Claire, on the other hand? She took one look at Lady Macbeth and said, “Hold my wine.” Ruthless, strategic, and chillingly composed, she understood the ultimate truth of power: it is not given. It is taken.

Every revolution devours its own children.

Jacques Mallet du Pan

Political Ideology vs. Personal Ambition: Who Wins?

At the end of the day, power is a game of masks. The Jacobins wore the mask of revolutionaries; the Underwoods wore the mask of democratic leaders. But take the masks off, and what do you see? People who wanted control, no matter the cost.

Ideology was just the sugar coating on the poison. Revolution? Democracy? Justice? Cute words. Great for speeches. But deep down, neither Robespierre nor the Underwoods cared about the cause. They cared about winning. And they would burn the world down before they let someone else take their throne.

And if history has taught us anything? It’s that the ones who fight the hardest for power always fall the hardest.

Just ask Robespierre. Or Frank.

Heads Will Roll—Literally or Politically

In revolutionary France, the guillotine wasn’t just a method of execution—it was a statement. A grand, theatrical mic-drop moment, except instead of a mic, it was someone’s actual head hitting the basket. Robespierre and his fellow Jacobins had a simple philosophy: if you disagree, you die. No debates, no negotiations—just a sharp blade and a public spectacle.

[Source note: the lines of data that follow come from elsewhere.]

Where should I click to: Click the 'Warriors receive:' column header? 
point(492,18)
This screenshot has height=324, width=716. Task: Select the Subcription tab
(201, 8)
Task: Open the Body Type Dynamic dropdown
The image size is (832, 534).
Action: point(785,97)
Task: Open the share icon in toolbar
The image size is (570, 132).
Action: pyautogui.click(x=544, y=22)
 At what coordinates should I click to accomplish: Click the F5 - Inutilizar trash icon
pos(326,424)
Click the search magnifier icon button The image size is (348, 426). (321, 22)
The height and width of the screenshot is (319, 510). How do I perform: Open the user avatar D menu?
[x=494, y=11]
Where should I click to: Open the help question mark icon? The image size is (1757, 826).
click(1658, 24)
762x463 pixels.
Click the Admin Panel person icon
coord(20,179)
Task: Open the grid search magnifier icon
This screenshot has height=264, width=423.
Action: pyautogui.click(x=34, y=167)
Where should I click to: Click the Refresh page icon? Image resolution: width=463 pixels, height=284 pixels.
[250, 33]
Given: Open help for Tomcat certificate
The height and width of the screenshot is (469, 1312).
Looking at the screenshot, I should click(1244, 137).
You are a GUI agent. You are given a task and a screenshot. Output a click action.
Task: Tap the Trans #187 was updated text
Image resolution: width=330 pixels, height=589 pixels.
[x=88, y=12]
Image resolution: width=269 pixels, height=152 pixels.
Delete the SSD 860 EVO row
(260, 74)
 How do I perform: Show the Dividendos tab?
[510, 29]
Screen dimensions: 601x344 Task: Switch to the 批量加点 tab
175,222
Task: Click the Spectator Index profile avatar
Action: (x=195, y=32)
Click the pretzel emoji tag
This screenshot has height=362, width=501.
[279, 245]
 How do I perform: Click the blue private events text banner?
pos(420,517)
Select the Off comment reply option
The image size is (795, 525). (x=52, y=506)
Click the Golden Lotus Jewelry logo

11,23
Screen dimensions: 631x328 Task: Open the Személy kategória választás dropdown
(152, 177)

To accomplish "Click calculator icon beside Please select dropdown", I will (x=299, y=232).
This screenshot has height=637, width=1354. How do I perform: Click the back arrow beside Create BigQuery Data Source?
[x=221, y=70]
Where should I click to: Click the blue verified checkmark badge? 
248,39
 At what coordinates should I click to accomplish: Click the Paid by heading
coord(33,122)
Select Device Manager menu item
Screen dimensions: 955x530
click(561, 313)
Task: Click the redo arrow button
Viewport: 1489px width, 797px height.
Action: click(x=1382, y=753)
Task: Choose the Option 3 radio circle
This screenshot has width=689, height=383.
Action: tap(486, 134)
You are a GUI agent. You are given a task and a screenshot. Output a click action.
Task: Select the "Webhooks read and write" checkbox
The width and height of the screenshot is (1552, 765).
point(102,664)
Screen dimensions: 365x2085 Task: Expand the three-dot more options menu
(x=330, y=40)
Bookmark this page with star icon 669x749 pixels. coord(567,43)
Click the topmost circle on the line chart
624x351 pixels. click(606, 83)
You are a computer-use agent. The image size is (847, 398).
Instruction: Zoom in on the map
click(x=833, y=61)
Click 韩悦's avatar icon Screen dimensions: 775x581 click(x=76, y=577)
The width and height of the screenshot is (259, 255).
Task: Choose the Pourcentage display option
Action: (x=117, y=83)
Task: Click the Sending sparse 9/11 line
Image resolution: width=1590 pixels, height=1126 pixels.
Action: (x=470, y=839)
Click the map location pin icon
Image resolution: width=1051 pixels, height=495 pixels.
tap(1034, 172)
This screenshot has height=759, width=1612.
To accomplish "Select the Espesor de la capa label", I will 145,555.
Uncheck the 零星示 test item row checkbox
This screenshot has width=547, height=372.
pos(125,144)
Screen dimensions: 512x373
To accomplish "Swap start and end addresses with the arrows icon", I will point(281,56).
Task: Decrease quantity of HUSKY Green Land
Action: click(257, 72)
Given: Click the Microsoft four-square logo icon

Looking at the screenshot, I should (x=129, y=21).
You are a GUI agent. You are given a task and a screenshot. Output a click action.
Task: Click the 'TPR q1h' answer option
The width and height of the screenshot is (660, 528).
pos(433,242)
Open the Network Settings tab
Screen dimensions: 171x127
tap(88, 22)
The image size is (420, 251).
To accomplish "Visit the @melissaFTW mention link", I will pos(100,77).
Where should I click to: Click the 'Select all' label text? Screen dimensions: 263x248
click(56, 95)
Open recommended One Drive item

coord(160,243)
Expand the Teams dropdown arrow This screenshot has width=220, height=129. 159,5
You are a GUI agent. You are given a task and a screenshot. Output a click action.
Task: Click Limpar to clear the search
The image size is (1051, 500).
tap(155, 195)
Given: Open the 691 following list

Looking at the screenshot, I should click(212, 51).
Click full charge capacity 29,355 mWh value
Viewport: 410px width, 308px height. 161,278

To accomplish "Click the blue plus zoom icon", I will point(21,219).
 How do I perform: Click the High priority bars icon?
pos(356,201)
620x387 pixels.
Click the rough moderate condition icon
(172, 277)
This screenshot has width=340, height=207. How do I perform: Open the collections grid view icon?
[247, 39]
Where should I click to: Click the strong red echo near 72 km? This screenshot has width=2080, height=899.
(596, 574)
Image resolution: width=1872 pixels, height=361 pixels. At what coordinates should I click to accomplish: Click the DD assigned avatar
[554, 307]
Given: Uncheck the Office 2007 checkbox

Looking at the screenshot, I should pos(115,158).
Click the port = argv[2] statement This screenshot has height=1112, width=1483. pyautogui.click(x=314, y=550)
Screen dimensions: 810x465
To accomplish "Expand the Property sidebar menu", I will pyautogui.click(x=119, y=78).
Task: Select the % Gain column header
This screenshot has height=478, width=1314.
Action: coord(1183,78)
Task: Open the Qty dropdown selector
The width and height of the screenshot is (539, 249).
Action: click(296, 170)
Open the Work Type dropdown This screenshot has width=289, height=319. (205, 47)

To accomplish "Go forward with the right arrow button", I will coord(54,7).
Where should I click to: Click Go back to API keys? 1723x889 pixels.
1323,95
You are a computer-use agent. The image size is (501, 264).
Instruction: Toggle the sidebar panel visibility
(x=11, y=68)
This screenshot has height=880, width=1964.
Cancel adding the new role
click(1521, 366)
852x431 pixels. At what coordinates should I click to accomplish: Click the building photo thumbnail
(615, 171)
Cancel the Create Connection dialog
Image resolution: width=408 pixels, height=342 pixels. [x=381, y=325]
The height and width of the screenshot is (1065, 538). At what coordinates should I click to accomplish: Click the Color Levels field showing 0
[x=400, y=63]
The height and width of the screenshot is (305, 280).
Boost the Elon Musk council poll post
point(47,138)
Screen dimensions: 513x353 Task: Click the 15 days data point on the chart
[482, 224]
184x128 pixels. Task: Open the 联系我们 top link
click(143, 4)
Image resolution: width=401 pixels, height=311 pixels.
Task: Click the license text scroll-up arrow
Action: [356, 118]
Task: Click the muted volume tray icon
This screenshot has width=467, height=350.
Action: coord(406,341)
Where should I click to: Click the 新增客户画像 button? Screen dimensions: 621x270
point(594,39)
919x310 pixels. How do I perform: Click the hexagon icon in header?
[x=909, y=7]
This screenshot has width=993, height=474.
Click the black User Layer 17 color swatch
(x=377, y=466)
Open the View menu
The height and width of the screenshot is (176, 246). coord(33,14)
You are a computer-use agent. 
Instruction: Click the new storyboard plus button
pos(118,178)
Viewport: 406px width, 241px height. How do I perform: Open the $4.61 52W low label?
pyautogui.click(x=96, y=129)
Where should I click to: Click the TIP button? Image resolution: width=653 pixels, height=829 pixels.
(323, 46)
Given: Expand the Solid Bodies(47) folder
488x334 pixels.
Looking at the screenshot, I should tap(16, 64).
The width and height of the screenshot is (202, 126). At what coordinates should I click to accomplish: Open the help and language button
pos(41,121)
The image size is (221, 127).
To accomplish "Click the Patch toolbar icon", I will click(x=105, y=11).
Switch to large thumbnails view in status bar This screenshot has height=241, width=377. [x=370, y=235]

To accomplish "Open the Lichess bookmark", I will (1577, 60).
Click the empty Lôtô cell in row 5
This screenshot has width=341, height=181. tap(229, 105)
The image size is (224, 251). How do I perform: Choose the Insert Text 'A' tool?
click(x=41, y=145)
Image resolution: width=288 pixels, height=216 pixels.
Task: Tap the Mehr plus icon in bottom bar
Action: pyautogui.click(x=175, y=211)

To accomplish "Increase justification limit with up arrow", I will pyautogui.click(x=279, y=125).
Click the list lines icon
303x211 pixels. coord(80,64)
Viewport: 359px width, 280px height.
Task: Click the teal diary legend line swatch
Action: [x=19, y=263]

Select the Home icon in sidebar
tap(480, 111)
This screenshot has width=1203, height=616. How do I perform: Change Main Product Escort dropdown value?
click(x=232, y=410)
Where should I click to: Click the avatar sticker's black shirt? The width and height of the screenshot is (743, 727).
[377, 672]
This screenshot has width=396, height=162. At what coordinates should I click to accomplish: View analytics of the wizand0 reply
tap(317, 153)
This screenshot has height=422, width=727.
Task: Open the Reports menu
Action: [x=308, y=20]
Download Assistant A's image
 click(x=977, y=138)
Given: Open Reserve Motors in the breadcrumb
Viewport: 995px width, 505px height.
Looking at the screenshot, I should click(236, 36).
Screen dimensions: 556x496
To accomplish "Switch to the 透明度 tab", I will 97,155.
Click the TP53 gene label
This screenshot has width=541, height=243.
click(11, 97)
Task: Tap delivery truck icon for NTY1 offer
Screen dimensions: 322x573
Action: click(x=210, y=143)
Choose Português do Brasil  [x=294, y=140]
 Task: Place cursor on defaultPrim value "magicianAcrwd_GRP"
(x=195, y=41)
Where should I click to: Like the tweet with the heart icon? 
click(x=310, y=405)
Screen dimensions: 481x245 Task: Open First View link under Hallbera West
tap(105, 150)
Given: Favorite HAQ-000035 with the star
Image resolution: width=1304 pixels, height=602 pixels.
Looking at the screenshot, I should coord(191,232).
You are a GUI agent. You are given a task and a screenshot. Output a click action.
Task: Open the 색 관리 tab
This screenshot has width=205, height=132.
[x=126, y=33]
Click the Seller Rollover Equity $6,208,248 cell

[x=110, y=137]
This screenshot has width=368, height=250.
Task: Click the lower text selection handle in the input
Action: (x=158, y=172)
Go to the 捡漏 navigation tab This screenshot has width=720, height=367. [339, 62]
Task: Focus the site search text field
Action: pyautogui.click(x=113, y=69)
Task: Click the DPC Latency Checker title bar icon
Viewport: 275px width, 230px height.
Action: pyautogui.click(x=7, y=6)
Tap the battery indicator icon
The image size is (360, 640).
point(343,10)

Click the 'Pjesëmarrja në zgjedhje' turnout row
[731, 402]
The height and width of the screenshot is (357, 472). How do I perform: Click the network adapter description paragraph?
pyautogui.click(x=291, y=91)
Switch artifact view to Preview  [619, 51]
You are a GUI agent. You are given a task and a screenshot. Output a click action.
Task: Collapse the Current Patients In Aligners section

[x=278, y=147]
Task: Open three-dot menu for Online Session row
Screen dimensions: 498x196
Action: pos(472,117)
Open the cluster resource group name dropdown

Meanwhile, over in the Underwood administration, Frank didn’t have the luxury of a guillotine in the White House (unfortunately), but that didn’t stop him from conducting his own political executions. The only difference? His blade was betrayal. His executions? Not in the streets of Paris, but in the cold, calculated corridors of Washington, D.C.

The king must die so the country can live.

Maximilien Robespierre

Off With Their Heads (or Careers, or Lives…)

Robespierre’s Reign of Terror wasn’t some exaggerated name dreamed up by historians—it was a bloodbath of paranoia and power plays. He started off preaching about liberty and justice, but once he got a taste of real power, he turned France into a high-stakes reality show where elimination was literal. Political enemies? Gone. Former allies? Gone. Anyone who even breathed too close to the wrong ideology? Gone.

Frank Underwood wasn’t spilling blood in the streets, but he was just as ruthless. He understood that dead men tell no tales—but disgraced, powerless ones don’t either. Instead of a guillotine, he used blackmail, coercion, and good old-fashioned murder (we still haven’t recovered from that subway scene). He silenced opponents through scandal, destroyed careers with whispered lies, and when all else failed? Well, let’s just say he wasn’t above “removing” obstacles in a more… permanent way.

If you don’t like how the table is set, turn over the table.

Frank Underwood

The Justification Game: “It’s For the Greater Good”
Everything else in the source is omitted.